William Corwin and Neil Greenberg: The Great Richmond: Find Yourself a Borough at the Staten Island Arts Culture Lounge, St. George Ferry Terminal
September 25 to November 30, 2014
10 Ferry Island Terminal
Staten Island, 718 447 3329
The Staten Island Ferry makes over 100 trips and carries about 70,000 passengers on a typical weekday, shuttling New Yorkers between Manhattan and the island that some ostensibly neglected residents refer to as the “forgotten borough.”
To admit that I only made my first trip out to this fifth of New York last month, after four years in the city, doesn’t do much to discourage the argument that Staten Island is underappreciated. But after my first ride out one crisp, fall afternoon, I’m inclined to think that Staten Islanders lay claim to one of the best parts of this city, certainly at least, when it comes to municipal services: their unique mode of mass transportation, the ferry itself. It runs 24 hours a day, 365 days a year, is entirely free, and also the best DIY sightseeing tour around. On Staten Island’s side, the St. George Ferry Terminal is home to a recently opened exhibition space nestled among the usual assortment of “grab-on-the-go” transport-hub dining options, just steps from the boarding area. The Culture Lounge is designed to “turn passengers into participants — engaging them with art, and inspiring them to venture past the terminal and into the cultural hotspots found all over the island.” William Corwin and Neil Greenberg’s “The Great Richmond: Find Yourself a Borough,” the second exhibition to open in this space, accomplishes exactly that.
This interactive installation is a game of sorts, one without a beginning, or even necessarily any conclusion. At one end of the room, large timber shelves house hefty playing pieces representing eight different categories, each embodied by an amalgam of imagery cast out of plaster and painted in one bright monotone. The eight pieces correspond to different aspects of Staten Island life: housing stock, contemporary culture and entertainment, commercial architecture, infrastructure, history and culture on the Island, agrarian aspirations, connectivity, and institutions of government and authority.
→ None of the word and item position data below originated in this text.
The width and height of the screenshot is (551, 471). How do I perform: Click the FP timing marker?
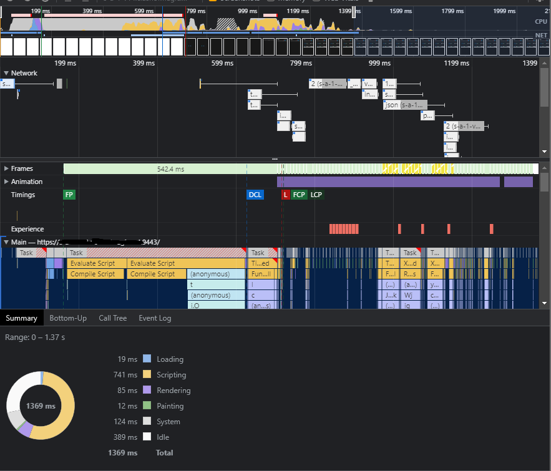69,195
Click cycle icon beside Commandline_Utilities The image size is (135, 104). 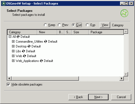(46, 42)
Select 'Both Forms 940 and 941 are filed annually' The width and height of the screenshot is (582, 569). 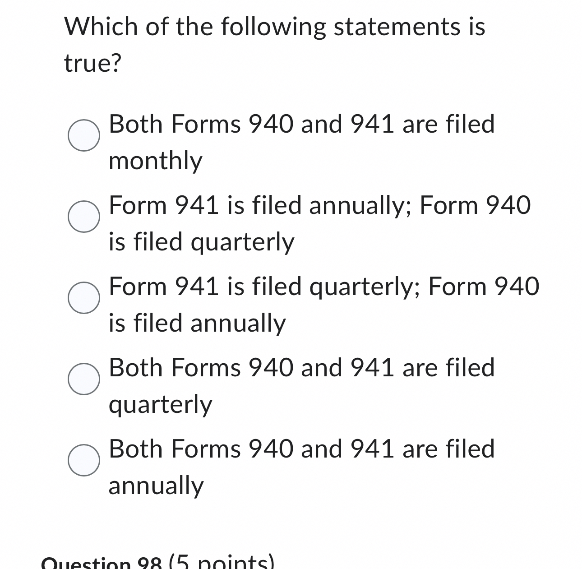pyautogui.click(x=84, y=461)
Objects you’ll find fused together in these plaster bricks include potatoes, yards of rope, the Buddha, wagon wheels, escalators, a makeshift Catholic shrine known as a “bathtub Madonna,” and a bust of Henry David Thoreau, who came to the island as a live-in tutor to the children of Ralph Waldo Emerson’s brother.
The rules of activation are quite simple. Each visitor is allowed to take two of these pieces from the shelves, placing them on any of four color-coded tables representing the type of place Staten Island could become: agrarian, suburban, urban, or seceded. After that, the visitor is also allowed to move one piece already in play to another place or onto another table. The rules are posted on the gallery wall and also available in a short catalogue created for the exhibition, which includes an excellent essay by New York-based art critic Gregory Volk. In addition to writing the rules, Greenberg’s contribution to the piece includes large, hand-drawn posters of what the island might look like if its trajectory were to drastically swing towards one of these futures, with multi-lane highways crisscrossing one aerial view, and expanses of pastures and fields dominating another.
“Find yourself a borough” here does not mean choose one of five; rather it means discover your ideal path for the place you live. Corwin jokes that at the opening the agrarian table was quickly filled up with a sea of red pieces, suggesting that if the arts and culture workers in attendance had their way we’d all be living in fields, surrounded by art galleries.
The choices at first seem pretty straightforward, or the rules do at least, but on approaching the shelves I found myself hesitating. Of course I wanted to strengthen the presence of those red arts and culture blocks, but what else needed to be in place for arts and culture to thrive? I chose to stack my red block on top of a purple government and authority piece, indicating that institutional power should form the foundation to support and strengthen the arts on an individual and institutional scale. For my last move I eventually used an orange connectivity piece (inspired by the ferry) as a bridge between my newly made tower with a double stack of housing stock, but not without a moment of doubt. Orange is my least favorite color.
The appeal of“The Great Richmond” ultimately lies in these questions: ones of stacking and bridging and colors. It’s back to the building blocks of your childhood and a reminder of why they always maintained a certain appeal: the endless possibilities out of seeming simplicity, the expanding of your imagination. And it’s in asking these simple questions that something interesting happens. Are you playing a game, or contemplating in earnest the future of your surroundings? Do we need multi-lane highways crossing the island and want bigger, better shopping malls? How do different elements of infrastructure, culture, and government act together to make up the local space surrounding you, and what would you change in your ideal world?